• [Description of the task]: Set down every entry word for word. Omit the pictures.

++++ Supplied data ++++

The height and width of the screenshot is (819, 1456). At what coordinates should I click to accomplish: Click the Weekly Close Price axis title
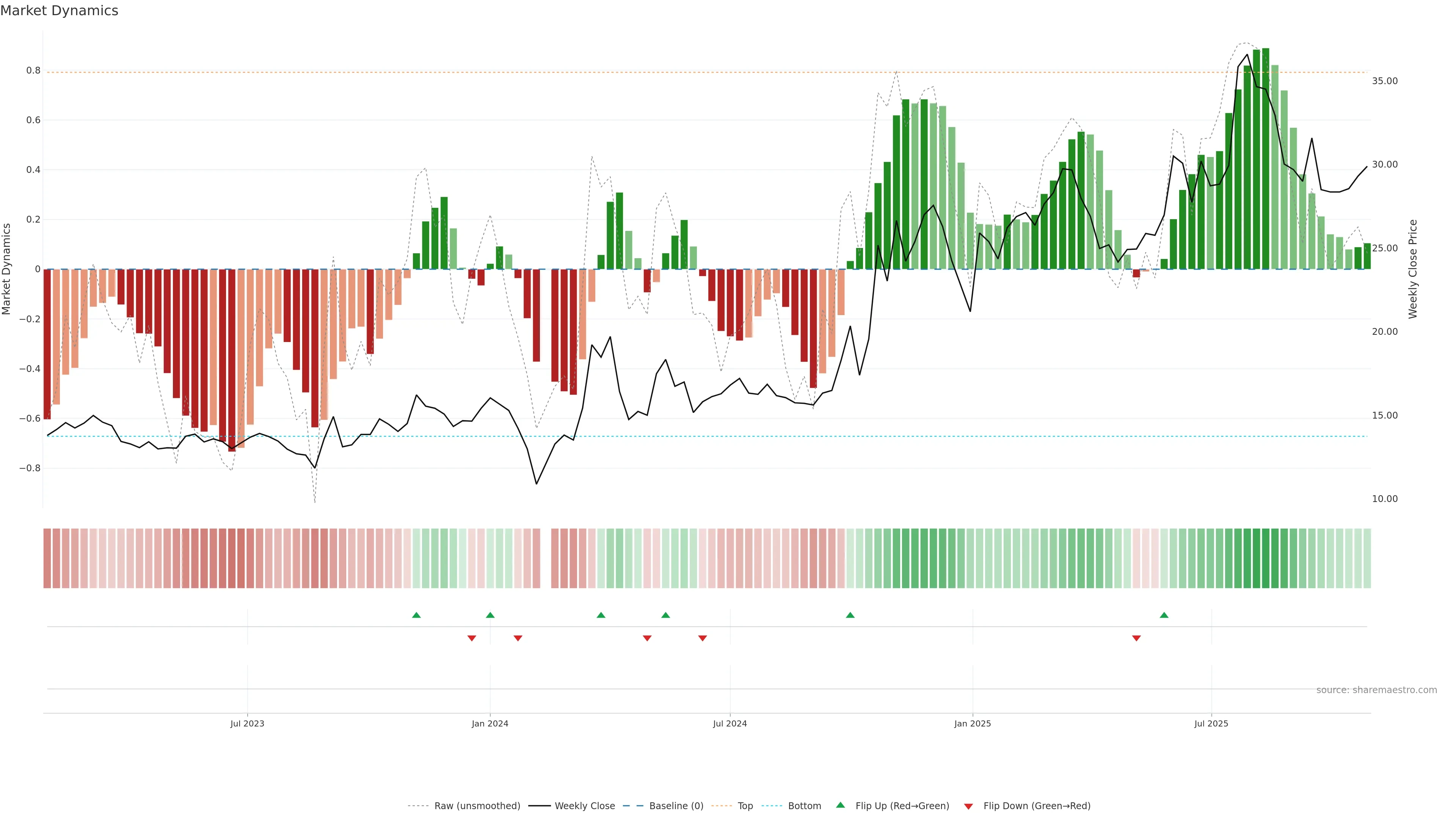click(x=1412, y=269)
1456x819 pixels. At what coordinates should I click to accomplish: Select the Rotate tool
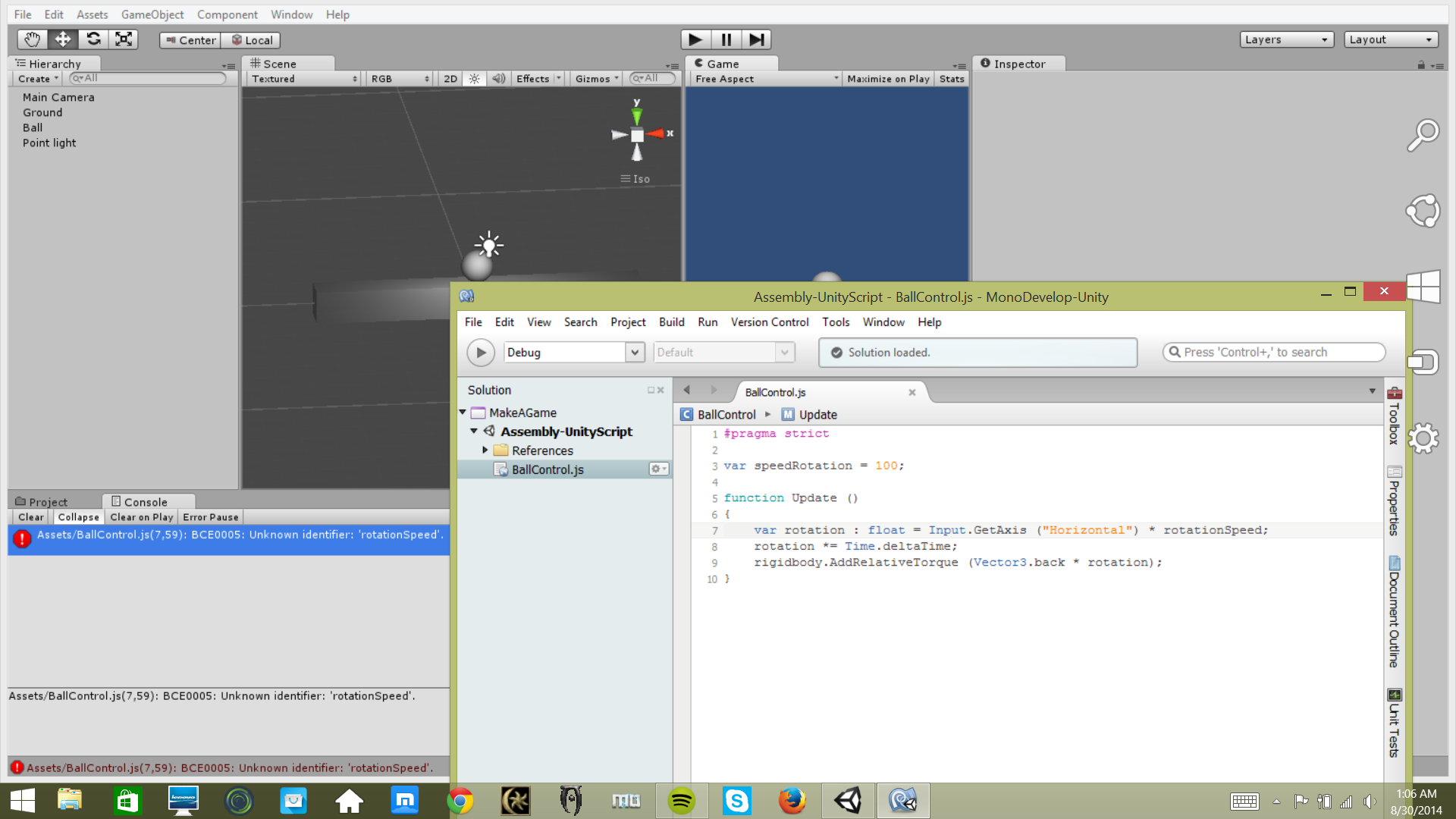coord(93,39)
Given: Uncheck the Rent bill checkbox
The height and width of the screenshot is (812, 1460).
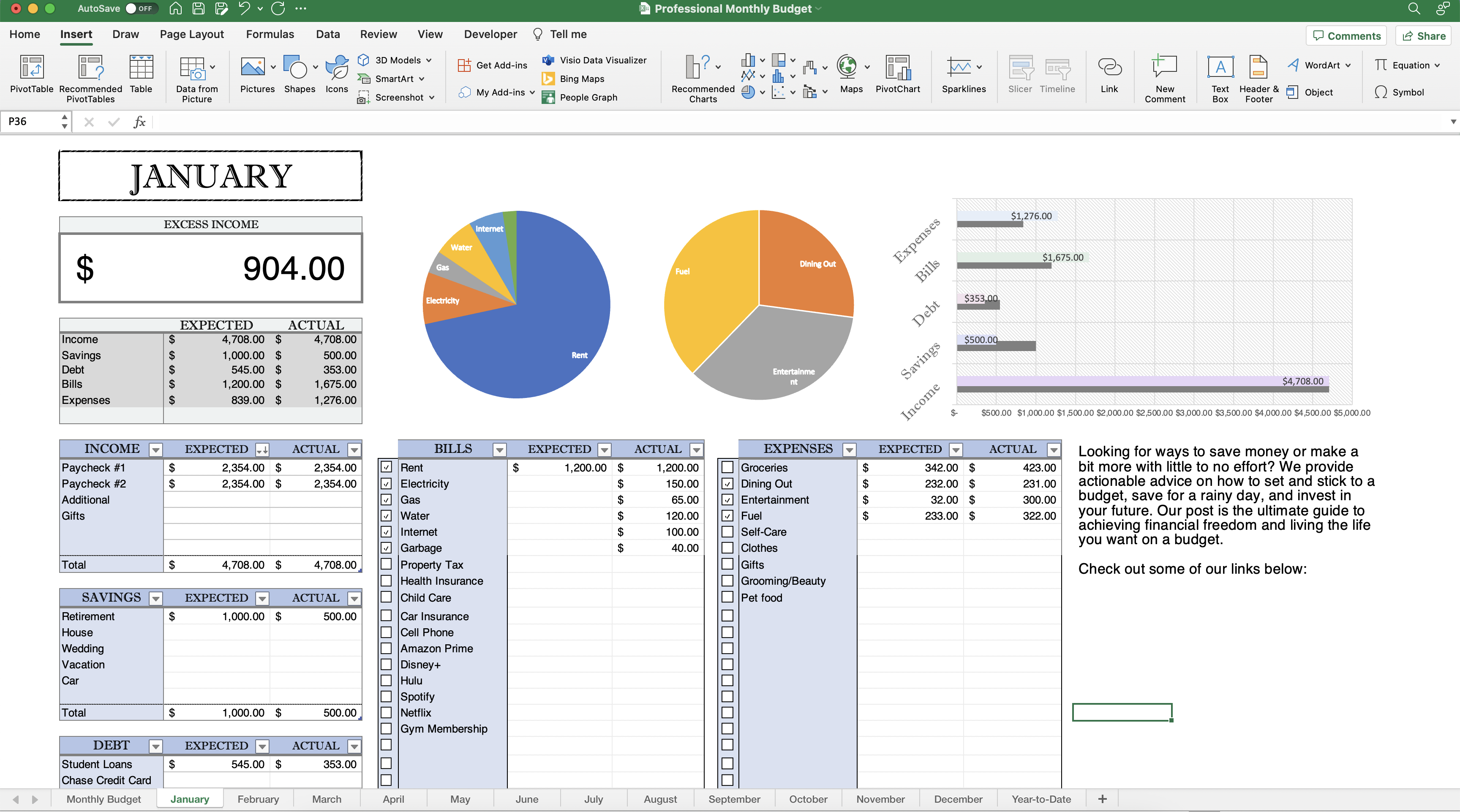Looking at the screenshot, I should [386, 467].
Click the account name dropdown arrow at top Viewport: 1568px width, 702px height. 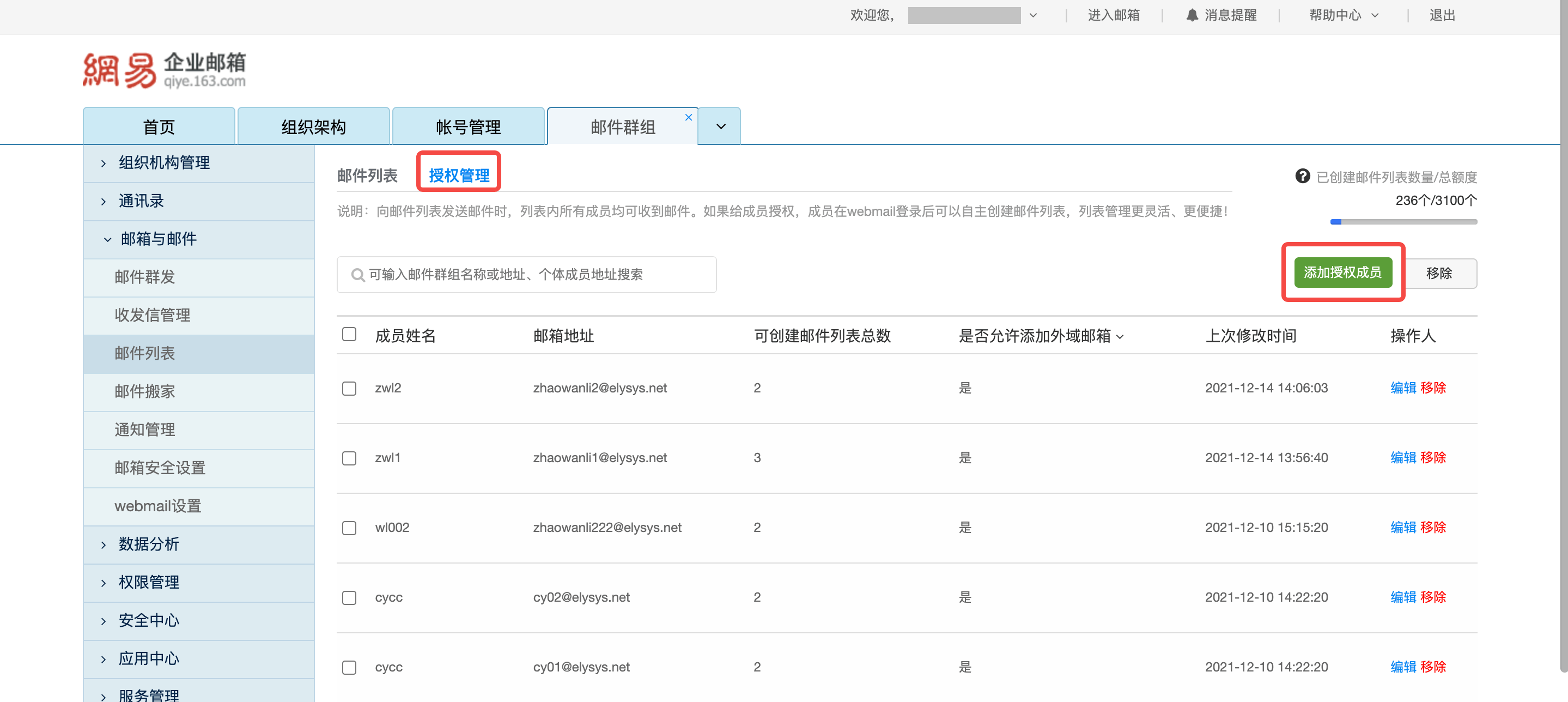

++++

• [Solution for this exercise]:
The height and width of the screenshot is (819, 1456). At what coordinates should I click to accomplish: Click the Weekly Close Price axis title
click(x=1412, y=269)
1456x819 pixels. At what coordinates should I click to accomplish: Select the Rotate tool
coord(93,39)
Given: Uncheck the Rent bill checkbox
The height and width of the screenshot is (812, 1460).
Looking at the screenshot, I should [386, 467].
Click the account name dropdown arrow at top Viewport: 1568px width, 702px height. 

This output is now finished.